Methods: Retrospective study in patients with hepatoblastoma, divided into those with or without sarcopenia. Sarcopenia was assessed by measuring psoas muscle area (PMA) at L4-L5 level on the CT/MR and defined as z-score values ≤ 2. Relapse and mortality were analyzed.
Results: Twenty-one patients (57.1% male) were included, with median age 35.7 months (IQR: 23.5-58.5). Seven (33.3%) had sarcopenia on initial studies compared to 14 (66.7%) who did not. No differences were found between groups in age, weight, PRETEXT, surgical treatment or. α-fetoprotein levels. Sarcopenia was associated with a higher rate of metastases at diagnosis (49.2% vs 0.0%; p = 0.026) and surgical complications (57.1% vs 21.4%, p = 0.047). After a median follow-up of 65.1 months (1.7-144.8), 2 patients (28.6%) had tumor relapse in sarcopenic group compared to 1 (7.1%) in non-sarcopenic group. Two patients died in sarcopenic group and 1 in non-sarcopenic group. Median event-free survival (EFS) was lower in sarcopenic group (100.38 ± 25.63 vs 118.91 ± 11.52 months) as well as overall survival (OS) (101.72 ± 24.86 vs 121.78 ± 8.75 months) with no statistical significance. Five-year EFS was also lower in sarcopenic group (71% vs 93%) as well as 5-year OS (71% vs 87%).

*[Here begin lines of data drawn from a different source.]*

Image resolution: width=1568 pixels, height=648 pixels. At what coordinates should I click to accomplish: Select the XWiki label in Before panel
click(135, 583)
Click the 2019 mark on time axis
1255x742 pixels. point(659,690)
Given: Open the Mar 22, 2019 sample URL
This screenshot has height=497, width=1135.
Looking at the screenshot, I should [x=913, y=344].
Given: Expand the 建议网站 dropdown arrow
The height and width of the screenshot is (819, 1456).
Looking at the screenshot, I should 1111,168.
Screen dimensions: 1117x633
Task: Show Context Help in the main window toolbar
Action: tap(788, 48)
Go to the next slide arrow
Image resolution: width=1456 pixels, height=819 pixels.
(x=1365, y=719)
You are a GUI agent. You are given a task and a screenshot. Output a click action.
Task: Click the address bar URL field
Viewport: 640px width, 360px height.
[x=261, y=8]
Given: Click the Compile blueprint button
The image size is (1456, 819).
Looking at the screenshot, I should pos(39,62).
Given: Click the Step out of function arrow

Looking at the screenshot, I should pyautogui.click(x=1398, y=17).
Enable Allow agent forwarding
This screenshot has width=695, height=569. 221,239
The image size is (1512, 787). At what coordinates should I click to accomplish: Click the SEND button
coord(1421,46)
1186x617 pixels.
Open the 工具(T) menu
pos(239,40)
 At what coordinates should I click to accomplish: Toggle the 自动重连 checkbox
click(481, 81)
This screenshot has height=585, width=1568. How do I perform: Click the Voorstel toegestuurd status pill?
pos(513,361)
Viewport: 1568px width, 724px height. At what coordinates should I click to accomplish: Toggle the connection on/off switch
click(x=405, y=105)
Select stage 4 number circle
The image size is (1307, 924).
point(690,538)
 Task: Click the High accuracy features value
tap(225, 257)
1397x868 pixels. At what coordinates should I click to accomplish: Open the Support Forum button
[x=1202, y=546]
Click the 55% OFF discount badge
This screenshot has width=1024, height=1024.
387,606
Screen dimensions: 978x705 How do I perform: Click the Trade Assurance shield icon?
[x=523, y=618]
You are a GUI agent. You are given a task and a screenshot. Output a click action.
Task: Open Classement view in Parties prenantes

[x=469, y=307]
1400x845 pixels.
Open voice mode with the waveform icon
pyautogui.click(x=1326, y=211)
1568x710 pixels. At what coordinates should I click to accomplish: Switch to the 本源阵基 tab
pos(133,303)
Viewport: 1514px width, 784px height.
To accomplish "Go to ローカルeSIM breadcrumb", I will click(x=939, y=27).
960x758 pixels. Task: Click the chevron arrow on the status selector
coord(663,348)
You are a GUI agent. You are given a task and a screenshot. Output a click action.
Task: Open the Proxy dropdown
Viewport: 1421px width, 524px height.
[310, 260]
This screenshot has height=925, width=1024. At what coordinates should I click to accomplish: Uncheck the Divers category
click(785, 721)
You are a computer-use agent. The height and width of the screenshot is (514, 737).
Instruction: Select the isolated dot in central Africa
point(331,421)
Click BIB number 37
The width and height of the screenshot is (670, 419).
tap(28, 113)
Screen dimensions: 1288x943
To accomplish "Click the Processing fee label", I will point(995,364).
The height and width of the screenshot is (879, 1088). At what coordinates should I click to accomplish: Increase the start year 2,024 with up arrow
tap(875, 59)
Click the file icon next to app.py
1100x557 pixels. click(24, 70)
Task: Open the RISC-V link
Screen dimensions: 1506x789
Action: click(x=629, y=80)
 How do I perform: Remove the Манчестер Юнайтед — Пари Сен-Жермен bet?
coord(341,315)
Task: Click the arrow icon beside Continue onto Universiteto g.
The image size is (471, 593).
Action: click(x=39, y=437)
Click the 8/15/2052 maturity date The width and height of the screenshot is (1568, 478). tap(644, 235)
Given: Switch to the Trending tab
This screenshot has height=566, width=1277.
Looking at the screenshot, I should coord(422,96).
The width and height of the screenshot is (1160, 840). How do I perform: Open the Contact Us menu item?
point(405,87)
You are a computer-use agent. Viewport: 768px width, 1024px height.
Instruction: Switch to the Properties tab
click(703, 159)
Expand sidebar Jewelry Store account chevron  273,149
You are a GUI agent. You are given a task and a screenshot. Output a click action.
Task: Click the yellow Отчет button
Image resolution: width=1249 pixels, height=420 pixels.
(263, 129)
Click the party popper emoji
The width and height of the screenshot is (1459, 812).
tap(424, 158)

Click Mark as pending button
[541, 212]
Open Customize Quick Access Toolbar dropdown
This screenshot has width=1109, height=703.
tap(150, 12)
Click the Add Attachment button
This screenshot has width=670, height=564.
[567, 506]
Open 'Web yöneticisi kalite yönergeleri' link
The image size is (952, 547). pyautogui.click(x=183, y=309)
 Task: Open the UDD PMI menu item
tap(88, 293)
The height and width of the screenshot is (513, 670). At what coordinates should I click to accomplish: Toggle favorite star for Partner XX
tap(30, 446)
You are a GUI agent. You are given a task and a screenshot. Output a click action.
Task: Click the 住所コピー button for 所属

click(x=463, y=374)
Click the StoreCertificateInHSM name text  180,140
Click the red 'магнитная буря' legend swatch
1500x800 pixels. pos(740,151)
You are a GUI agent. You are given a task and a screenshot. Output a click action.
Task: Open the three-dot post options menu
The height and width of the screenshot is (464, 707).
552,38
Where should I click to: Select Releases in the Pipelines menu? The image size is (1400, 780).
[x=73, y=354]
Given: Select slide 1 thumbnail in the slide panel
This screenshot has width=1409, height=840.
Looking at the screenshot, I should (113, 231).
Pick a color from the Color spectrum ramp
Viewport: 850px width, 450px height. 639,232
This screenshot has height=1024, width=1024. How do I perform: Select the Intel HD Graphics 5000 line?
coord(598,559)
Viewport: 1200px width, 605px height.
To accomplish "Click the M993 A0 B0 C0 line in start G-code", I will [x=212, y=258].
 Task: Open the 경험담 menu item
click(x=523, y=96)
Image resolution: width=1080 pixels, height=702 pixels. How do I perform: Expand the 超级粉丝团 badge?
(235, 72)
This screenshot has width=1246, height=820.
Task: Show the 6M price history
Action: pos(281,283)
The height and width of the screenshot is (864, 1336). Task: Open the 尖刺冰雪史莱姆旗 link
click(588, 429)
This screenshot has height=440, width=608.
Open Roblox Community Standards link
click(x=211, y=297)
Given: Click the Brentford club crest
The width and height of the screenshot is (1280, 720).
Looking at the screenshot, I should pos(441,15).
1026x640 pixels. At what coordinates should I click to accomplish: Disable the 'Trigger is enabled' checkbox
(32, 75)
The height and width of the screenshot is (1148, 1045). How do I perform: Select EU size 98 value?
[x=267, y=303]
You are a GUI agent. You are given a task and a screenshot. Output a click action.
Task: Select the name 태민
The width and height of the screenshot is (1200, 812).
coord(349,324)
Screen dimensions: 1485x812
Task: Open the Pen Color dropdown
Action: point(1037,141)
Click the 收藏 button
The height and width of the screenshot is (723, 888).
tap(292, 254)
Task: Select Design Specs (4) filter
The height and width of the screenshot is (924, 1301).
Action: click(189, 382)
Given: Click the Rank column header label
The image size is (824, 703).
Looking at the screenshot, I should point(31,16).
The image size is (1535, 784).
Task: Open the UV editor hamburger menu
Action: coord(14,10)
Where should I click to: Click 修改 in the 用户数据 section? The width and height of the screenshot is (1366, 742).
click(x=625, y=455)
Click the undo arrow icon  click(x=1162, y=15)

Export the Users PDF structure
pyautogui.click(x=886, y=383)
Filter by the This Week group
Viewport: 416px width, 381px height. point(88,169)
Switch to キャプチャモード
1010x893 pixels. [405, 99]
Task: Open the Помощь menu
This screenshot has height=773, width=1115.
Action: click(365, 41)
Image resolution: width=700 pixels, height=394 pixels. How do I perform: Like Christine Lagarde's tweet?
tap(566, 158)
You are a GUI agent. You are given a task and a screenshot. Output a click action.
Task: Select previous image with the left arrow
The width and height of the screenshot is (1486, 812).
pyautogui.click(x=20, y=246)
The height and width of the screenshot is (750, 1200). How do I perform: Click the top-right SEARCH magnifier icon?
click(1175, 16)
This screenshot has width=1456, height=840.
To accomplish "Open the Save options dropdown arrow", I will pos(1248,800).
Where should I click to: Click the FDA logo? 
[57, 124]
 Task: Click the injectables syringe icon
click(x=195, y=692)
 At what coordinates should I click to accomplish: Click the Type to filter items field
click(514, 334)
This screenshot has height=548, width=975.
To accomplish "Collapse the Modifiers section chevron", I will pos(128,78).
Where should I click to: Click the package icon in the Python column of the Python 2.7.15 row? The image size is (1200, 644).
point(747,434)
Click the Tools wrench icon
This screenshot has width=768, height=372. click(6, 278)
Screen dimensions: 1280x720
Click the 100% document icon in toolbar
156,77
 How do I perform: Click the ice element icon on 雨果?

Conclusions: Sarcopenia at diagnosis was associated with a higher rate of metastases and surgical complications in hepatoblastoma. Our data shows the first evidence of its role as a possible poor prognostic factor, influencing survival and risk of relapse.
Level of Evidence: II.
Type of Study: Original article. Retrospective study.
Competing Interests: Conflicts of interest There is nothing to disclose.